About this exercise
Answer with only the number of lines below where "Special" appears.

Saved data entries
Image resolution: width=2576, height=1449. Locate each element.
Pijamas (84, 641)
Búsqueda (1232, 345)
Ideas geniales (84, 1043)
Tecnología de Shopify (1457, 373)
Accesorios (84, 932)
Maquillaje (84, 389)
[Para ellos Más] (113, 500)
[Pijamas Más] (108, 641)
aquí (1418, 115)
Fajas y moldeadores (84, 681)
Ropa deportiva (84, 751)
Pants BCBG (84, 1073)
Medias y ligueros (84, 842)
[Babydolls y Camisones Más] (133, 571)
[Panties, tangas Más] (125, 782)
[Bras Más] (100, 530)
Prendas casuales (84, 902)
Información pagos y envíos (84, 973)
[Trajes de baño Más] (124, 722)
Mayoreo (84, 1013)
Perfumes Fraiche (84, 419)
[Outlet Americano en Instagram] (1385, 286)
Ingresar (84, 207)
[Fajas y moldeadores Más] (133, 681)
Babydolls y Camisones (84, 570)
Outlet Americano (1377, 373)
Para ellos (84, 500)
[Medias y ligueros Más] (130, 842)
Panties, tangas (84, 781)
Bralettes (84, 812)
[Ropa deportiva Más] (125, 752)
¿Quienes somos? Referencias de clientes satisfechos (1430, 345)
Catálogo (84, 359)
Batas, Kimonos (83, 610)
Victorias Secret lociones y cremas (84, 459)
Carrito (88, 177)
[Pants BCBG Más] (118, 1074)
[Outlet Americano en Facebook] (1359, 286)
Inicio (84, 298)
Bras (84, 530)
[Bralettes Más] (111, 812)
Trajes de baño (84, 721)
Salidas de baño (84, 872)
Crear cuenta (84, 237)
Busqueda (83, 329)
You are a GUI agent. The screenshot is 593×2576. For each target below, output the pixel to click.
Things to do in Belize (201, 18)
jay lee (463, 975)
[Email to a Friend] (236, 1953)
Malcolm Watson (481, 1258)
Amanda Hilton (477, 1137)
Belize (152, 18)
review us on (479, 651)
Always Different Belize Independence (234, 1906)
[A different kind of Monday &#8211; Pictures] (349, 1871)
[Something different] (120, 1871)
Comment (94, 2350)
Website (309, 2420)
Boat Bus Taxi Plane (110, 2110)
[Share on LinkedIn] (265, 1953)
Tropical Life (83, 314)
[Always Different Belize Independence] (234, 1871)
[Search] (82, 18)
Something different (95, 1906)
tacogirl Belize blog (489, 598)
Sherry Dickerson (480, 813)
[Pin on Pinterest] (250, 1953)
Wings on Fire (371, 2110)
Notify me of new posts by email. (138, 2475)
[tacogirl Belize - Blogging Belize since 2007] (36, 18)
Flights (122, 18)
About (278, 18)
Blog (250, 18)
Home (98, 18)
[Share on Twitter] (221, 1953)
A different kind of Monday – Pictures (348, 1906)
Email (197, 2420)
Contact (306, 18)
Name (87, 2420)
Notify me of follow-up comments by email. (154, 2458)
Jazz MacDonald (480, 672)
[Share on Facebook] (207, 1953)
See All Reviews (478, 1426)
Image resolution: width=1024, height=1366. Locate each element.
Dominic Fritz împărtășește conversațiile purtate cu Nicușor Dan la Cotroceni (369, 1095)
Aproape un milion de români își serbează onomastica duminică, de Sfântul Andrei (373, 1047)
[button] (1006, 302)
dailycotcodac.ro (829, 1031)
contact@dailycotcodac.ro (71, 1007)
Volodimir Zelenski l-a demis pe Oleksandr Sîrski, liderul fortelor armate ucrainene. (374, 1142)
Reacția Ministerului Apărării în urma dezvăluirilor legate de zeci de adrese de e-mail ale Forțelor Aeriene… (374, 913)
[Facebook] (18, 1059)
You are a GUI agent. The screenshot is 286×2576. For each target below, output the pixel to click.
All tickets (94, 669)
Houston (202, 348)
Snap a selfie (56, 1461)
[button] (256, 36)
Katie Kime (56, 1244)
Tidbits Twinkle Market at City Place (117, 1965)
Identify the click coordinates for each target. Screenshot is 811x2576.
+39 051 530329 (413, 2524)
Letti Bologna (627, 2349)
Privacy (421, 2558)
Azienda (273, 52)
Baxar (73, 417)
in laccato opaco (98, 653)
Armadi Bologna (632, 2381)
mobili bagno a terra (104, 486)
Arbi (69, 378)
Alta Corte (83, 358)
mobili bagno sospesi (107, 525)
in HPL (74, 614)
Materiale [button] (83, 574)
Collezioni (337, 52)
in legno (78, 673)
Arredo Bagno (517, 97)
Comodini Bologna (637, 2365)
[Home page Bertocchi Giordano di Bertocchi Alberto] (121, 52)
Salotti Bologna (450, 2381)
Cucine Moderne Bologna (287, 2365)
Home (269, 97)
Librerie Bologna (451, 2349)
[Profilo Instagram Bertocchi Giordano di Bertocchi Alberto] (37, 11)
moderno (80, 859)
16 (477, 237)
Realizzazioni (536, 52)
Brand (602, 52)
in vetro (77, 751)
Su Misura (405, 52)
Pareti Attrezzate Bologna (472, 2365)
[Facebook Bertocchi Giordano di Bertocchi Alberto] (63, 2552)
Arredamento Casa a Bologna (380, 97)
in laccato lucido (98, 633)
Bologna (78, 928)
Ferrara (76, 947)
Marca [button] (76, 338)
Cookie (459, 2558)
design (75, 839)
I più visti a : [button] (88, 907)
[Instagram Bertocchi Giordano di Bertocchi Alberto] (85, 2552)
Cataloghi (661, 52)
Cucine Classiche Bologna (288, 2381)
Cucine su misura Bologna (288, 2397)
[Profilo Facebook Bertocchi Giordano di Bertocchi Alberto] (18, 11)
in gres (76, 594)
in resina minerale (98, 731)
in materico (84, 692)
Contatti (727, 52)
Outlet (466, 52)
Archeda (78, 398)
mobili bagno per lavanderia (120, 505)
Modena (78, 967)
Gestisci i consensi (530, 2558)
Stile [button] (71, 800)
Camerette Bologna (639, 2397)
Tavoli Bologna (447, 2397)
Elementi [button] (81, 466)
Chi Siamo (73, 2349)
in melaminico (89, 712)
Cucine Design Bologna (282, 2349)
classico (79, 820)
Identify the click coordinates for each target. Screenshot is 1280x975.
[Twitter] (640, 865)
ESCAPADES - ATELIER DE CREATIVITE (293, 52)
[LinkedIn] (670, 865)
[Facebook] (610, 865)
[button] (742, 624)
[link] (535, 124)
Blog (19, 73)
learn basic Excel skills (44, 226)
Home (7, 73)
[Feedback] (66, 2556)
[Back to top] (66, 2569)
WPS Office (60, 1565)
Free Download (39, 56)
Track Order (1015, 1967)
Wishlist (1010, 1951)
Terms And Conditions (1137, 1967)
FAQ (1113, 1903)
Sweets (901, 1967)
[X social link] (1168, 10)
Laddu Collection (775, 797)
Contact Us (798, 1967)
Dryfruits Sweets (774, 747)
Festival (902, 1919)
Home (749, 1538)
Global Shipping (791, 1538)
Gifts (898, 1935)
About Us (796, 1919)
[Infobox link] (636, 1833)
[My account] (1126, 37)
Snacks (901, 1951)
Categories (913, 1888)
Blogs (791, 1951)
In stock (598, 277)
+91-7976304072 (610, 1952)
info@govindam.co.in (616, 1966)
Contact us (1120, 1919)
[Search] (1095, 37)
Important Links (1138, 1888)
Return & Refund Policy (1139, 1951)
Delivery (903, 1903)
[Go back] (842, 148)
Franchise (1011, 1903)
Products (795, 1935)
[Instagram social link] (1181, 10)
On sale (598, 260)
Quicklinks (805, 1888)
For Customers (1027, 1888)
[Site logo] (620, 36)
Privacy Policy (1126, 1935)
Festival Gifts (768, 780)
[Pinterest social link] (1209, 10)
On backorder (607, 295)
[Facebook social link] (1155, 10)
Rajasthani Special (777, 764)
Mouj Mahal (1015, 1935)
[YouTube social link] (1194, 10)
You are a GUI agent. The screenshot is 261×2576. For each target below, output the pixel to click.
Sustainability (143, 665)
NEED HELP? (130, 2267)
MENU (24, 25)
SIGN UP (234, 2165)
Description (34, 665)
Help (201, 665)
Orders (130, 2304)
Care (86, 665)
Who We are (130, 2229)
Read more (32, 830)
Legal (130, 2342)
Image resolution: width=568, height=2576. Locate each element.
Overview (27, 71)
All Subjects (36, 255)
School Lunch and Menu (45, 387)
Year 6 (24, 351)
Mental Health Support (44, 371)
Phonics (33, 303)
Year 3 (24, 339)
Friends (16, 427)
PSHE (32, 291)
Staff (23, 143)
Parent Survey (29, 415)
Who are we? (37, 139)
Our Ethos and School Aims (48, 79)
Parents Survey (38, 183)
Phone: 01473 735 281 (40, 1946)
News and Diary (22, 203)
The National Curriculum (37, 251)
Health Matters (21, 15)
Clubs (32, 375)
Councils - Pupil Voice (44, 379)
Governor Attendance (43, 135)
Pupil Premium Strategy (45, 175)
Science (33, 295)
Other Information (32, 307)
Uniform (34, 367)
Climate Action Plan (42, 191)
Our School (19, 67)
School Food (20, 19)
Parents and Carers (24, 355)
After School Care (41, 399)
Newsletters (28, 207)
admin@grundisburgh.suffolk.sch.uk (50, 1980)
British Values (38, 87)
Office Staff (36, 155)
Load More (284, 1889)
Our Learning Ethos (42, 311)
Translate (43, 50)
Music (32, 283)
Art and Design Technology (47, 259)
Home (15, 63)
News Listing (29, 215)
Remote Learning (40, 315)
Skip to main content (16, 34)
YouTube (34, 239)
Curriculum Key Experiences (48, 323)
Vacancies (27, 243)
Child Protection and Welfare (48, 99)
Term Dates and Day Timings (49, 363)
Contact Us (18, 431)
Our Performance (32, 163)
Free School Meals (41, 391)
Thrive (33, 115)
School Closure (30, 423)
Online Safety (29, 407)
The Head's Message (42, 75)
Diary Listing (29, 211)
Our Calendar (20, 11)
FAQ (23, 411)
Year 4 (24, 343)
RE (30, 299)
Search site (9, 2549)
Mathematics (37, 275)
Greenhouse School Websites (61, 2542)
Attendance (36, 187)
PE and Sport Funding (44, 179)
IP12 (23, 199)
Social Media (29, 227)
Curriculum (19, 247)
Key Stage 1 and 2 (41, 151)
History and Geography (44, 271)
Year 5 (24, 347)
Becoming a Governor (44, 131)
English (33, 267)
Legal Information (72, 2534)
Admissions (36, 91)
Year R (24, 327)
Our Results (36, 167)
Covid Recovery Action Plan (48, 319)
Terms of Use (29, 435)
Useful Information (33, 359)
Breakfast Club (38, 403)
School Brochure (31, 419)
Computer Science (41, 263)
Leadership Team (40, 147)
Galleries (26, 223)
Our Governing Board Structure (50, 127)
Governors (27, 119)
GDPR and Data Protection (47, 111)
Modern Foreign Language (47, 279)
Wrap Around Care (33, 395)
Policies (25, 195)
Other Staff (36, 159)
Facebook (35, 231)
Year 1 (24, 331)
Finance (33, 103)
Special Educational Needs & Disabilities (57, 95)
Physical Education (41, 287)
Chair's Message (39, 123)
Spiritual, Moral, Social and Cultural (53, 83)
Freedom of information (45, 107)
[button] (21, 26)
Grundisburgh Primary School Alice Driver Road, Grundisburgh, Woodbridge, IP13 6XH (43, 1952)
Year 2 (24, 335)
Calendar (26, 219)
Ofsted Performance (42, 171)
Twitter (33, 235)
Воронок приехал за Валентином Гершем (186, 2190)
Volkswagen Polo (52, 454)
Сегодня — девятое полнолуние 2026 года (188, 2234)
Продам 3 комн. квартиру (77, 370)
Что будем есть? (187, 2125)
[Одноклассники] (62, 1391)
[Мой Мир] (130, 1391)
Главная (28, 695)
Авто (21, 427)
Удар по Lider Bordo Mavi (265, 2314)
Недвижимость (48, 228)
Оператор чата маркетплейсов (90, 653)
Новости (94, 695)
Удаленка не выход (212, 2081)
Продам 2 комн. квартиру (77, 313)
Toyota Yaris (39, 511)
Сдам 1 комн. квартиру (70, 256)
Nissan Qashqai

Written solution
2